In March 2024, Deadline reported that Bell Canada’s community channel TV1 had commissioned the limited series Disrepair, with Matthew Sauvé starring alongside Murphy. Additional casting and production details were covered by BlackFilmAndTV in March 2025, noting Murphy’s role and the series’ creative team. Disrepair premiered on TV1 on 29 January 2025; TV, eh? identifies Murphy as the writer of the series and names him among the producers. The show’s official page on Bell Fibe TV1 lists Murphy among the lead cast and producers.

Murphy subsequently starred in the Bell Fibe TV1 comedy Little Women, Big League, which premiered on 13 March 2025. Coverage ahead of launch highlighted Murphy’s lead role; a first-look synopsis named his character Ty Wolfe O’Shea.

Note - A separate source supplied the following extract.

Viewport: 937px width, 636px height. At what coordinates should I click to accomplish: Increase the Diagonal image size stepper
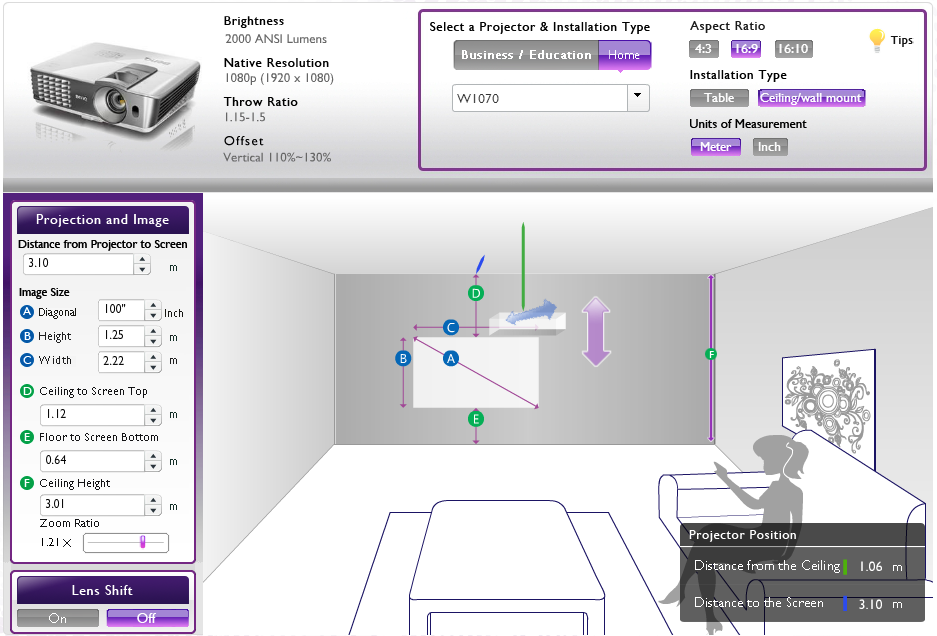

As a screenwriter, Murphy is credited on the feature film Recall, which had its streaming release on 3 July 2018 and in which he also co-starred as Dale. His later feature appearances include Entropic (as Luke) and Isthmus (as Tommy). He also had a (uncredited) appearance in xXx: Return of Xander Cage (2017).

==Filmography==

===Film===

| Year | Title | Role | Notes | Ref(s) |
|---|---|---|---|---|
| 2015 | Groupies | Rocky | Short | "Tommy James Murphy — Filmography". Rotten Tomatoes. Retrieved 4 October 2025. |
| 2016 | Next Stop | Tommy | Short | "Tommy James Murphy — Filmography". Rotten Tomatoes. Retrieved 4 October 2025. |
| 2017 | xXx: Return of Xander Cage | Hot Guy | Uncredited |  |
| 2018 | Recall | Dale | Also screenwriter |  |
| 2019 | Entropic | Luke | Feature |  |
| 2019 | An Assortment of Christmas Tales in No Particular Order | — | Anthology feature |  |
| 2021 | Isthmus | Tommy | Feature |  |

===Television===

| Year | Title | Role | Notes | Ref(s) |
|---|---|---|---|---|
| 2013 | Lucky 7 | — | Episodic appearance |  |
| 2013–2014 | Covert Affairs | — | Episodic appearance |  |
| 2025 | Disrepair | James Thomas | Also writer and producer; 4-episode miniseries (TV1) |  |
| 2025 | Little Women, Big League | Ty Wolfe O’Shea | Also producer (TV1) |  |

===Other credits===
- 11.22.63 (2016) – stand-in/photodouble credit (TV Guide listing).